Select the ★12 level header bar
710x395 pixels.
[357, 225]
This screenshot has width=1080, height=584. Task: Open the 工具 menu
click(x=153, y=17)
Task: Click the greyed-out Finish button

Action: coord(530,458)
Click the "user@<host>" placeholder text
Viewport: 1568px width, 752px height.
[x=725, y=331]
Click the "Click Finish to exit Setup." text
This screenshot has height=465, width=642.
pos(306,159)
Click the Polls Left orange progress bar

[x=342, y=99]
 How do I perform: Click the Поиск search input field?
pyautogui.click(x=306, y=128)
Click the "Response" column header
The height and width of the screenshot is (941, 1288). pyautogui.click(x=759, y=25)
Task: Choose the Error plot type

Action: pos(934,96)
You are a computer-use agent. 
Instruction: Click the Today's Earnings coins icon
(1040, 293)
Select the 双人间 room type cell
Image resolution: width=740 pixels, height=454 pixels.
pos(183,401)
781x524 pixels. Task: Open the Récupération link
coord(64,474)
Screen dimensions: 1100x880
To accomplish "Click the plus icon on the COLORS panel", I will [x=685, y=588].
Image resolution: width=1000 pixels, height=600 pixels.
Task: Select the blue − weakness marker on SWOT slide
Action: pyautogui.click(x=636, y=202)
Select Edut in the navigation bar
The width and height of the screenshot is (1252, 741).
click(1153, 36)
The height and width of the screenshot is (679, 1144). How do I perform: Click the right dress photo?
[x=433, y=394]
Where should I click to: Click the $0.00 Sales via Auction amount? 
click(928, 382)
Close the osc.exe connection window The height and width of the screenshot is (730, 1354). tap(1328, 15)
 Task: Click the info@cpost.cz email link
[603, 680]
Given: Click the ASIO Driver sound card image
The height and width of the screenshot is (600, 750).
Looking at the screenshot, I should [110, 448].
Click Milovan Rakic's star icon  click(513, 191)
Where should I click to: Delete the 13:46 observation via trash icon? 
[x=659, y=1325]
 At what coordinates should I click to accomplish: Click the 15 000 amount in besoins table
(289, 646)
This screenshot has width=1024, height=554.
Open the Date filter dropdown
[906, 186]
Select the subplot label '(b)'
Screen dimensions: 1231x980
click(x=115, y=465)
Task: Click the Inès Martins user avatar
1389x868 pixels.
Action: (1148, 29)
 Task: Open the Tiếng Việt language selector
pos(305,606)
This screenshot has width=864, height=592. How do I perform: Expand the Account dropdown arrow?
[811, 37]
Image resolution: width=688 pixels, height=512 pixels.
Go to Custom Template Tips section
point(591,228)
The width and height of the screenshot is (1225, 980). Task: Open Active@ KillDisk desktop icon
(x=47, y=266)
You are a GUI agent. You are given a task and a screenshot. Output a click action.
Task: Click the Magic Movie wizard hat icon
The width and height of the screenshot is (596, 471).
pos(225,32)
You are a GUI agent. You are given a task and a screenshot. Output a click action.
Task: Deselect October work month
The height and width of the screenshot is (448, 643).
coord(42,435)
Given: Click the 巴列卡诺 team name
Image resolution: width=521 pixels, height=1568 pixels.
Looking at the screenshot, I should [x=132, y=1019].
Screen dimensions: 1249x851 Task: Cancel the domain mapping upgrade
-.-.-
• **The task**: Your answer should be every line from the material above in which the word "text" appears.

• **Result**:
Click the "user@<host>" placeholder text
Click the "Click Finish to exit Setup." text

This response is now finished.